Semi-Daily Journal Archive

The Blogspot archive of the weblog of J. Bradford DeLong, Professor of Economics and Chair of the PEIS major at U.C. Berkeley, a Research Associate of the National Bureau of Economic Research, and former Deputy Assistant Secretary of the U.S. Treasury.

Monday, October 23, 2006

Easy Answers to Stupid Questions: Nixonland

Historian-plagiarist Stephen Ambrose was puzzled. He asked, in his biography of Richard Nixon:

[T]he central question in discussing the problem of the response to Nixon remains, Why did so many people hate him so much? No definitive answer is possible...

Well, one answer is provided by Henry Kissinger, last week in the New York Times:

Dean Acheson: A Life in the Cold War - By Robert L. Beisner - Books - Review - New York Times: Nixon had made essentially unforgivable attacks on [Truman's Secretary of State Dean] Acheson during his 1952 campaign for vice president...

If Henry Kissinger says that Nixon's attacks were "essentially unforgivable," you can believe that they were.

A second answer is provided by Ambrose himself:

[Nixon's] basic message never changed.
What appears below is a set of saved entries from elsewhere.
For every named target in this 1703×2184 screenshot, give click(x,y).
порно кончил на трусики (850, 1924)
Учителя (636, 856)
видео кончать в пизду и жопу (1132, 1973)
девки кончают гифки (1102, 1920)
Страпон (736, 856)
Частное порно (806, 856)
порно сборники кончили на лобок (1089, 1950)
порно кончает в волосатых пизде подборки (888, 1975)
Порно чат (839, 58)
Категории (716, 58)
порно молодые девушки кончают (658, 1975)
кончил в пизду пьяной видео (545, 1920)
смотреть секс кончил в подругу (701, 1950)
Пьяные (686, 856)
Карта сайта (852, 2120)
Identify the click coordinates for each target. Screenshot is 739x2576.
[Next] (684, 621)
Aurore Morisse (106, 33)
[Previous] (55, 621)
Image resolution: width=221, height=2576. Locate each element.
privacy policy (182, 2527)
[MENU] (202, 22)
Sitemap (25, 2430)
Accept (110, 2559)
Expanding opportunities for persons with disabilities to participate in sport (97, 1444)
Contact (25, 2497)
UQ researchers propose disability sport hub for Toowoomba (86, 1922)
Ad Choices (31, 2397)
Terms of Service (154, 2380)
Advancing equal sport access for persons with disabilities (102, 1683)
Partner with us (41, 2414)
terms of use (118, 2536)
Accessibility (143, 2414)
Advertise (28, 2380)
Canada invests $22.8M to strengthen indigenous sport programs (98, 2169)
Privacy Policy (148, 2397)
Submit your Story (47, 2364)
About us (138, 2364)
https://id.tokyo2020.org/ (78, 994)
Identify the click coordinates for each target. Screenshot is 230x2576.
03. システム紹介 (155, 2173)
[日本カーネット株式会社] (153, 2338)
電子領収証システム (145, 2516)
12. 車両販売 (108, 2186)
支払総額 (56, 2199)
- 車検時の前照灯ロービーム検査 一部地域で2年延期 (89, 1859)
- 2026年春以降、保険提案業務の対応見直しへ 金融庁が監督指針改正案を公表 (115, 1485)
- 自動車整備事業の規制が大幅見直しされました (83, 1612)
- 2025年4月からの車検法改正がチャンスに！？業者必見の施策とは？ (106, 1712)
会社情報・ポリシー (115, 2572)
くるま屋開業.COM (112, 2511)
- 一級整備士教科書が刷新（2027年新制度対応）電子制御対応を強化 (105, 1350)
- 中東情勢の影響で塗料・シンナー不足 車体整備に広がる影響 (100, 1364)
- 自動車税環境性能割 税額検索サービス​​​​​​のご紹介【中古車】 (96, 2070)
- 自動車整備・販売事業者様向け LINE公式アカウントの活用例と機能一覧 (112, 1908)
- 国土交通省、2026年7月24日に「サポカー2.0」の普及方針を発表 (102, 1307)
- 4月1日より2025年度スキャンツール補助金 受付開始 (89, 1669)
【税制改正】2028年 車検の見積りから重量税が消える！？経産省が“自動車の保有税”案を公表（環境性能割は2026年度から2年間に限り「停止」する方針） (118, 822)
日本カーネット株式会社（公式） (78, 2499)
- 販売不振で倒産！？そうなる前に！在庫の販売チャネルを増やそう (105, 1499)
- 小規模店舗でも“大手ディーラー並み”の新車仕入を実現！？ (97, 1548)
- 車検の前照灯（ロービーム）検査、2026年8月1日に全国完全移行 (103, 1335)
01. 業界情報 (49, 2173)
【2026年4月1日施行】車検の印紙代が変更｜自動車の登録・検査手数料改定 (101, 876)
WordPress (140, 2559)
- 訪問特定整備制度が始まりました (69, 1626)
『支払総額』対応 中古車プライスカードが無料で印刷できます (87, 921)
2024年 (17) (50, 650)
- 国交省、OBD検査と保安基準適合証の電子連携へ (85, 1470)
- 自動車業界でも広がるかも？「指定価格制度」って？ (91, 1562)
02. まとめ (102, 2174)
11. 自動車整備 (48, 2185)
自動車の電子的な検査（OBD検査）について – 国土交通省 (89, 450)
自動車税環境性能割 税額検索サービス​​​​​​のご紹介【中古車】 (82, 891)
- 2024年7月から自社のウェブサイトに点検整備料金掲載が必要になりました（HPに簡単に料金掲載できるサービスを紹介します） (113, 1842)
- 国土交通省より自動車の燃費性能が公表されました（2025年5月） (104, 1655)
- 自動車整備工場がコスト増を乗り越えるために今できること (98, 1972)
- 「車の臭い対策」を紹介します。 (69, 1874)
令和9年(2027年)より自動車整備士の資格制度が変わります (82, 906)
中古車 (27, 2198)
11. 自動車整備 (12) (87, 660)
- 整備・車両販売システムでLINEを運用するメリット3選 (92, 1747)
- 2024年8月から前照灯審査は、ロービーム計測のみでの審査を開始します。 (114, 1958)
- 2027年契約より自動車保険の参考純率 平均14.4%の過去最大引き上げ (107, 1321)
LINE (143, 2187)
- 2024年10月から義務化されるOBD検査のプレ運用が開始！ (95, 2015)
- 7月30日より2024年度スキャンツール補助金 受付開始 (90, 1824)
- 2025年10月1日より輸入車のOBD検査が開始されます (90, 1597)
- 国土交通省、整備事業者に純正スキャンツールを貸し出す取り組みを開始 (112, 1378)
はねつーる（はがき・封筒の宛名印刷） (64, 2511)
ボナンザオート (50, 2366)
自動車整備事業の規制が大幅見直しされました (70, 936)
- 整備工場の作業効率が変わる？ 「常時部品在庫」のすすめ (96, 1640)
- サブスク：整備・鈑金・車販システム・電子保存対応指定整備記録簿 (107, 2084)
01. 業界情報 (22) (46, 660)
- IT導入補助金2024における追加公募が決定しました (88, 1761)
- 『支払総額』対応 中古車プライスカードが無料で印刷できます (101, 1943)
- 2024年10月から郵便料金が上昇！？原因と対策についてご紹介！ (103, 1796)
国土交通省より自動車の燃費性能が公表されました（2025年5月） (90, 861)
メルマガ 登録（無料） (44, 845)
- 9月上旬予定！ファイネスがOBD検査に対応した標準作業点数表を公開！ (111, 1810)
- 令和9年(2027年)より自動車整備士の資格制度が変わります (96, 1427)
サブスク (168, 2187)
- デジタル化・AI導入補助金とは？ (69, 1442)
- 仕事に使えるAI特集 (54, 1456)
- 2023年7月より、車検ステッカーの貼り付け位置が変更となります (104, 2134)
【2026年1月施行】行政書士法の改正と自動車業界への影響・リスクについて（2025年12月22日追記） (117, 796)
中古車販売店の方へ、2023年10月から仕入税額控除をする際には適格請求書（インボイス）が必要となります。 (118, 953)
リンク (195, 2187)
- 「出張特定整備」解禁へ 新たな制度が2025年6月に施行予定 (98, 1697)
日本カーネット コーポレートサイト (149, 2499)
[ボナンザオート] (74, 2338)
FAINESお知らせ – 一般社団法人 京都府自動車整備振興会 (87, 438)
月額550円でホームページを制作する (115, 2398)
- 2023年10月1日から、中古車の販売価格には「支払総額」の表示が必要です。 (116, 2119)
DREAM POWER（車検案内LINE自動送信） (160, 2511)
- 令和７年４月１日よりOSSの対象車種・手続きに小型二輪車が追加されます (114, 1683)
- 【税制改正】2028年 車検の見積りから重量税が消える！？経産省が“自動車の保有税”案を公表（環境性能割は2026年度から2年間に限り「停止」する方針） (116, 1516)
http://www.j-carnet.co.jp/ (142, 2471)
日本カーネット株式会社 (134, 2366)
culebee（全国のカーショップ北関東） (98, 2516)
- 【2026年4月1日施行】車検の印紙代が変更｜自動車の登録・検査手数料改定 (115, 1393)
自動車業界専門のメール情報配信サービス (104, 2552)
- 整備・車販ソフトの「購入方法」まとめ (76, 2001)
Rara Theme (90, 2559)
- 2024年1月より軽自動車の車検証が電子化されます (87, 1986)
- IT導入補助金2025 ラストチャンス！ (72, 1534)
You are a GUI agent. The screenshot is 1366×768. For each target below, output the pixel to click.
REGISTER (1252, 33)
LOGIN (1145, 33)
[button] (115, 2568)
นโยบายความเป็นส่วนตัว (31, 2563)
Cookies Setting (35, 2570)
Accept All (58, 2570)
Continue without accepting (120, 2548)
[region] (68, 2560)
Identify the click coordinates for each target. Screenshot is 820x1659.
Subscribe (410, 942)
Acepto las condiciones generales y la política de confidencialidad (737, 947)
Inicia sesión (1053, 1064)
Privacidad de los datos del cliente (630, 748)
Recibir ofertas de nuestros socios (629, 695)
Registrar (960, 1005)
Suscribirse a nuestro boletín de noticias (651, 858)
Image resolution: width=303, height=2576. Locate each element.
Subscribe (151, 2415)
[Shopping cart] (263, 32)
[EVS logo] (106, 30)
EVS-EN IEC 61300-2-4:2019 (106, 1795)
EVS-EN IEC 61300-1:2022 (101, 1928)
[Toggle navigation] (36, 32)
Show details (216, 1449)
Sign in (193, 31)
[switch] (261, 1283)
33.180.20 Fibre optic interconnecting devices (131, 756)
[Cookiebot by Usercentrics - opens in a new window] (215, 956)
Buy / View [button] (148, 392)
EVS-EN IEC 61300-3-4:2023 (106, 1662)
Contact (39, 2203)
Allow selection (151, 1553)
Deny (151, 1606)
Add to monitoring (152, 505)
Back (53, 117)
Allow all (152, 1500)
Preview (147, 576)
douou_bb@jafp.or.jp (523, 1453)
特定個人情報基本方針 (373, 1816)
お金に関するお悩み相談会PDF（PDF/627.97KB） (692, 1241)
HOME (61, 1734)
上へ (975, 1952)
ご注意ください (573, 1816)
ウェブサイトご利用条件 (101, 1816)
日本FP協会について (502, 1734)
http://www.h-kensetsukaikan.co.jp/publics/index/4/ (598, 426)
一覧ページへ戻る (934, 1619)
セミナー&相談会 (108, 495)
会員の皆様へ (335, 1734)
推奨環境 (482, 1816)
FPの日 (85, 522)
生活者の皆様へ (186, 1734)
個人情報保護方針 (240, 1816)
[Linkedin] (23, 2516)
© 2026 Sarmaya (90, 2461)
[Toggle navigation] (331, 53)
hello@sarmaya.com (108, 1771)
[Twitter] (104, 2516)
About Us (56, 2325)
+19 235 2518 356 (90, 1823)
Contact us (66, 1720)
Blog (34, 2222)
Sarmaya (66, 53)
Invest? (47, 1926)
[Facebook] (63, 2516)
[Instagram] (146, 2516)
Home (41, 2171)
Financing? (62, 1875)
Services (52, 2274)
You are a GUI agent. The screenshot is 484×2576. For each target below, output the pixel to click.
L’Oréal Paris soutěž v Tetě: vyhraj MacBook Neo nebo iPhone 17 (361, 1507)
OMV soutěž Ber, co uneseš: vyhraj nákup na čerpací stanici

It was that a Democratic victory would lead to socialism at home and surrender to Communism abroad.... His exaggerations on the campaign trail cost him dearly.... His politics were the politics of division.... [H]e never really believed that the Democrats were leading the United States to socialism and surrender...

And Ambrose almost gets to--but fumbles--a third answer: yet another reason to hate Nixon is that he regarded his fiercest supporters as rubes to be conned, and brought out their worst selves through his lies:

[Nixon's] supporters' response was equally extreme. To the vast majority of conservative Republicans, he was a natural leader, born to command, a man of integrity, intelligence, and virtue, who was full of common sense and could be trusted and should be President. In their view, he always put the interest of his country first... and thank God he stands up to the Democrats...

Ambrose's big problem--one of his big problems--is that he treats the perceptions of those of Nixon's deluded followers who believed that the Democrats in the 1950s were the partisans of socialism and surrender as equally valid as the perceptions of those reality-based enough to know what Nixon's lies were. As Adlai Stevenson said in 1952 of that place called Nixonland:

a land of slander and scare, the land of sly innuendo, the poison pen, the anonymous phone call, and hustling, pushing, shoving; the land of smash-and-grab and anything-to-win... no standard of truth but convenience and no standard of morality except what will serve his interest in an election...

And, of course, Ambrose's big problem is the problem of journalistic hacks today.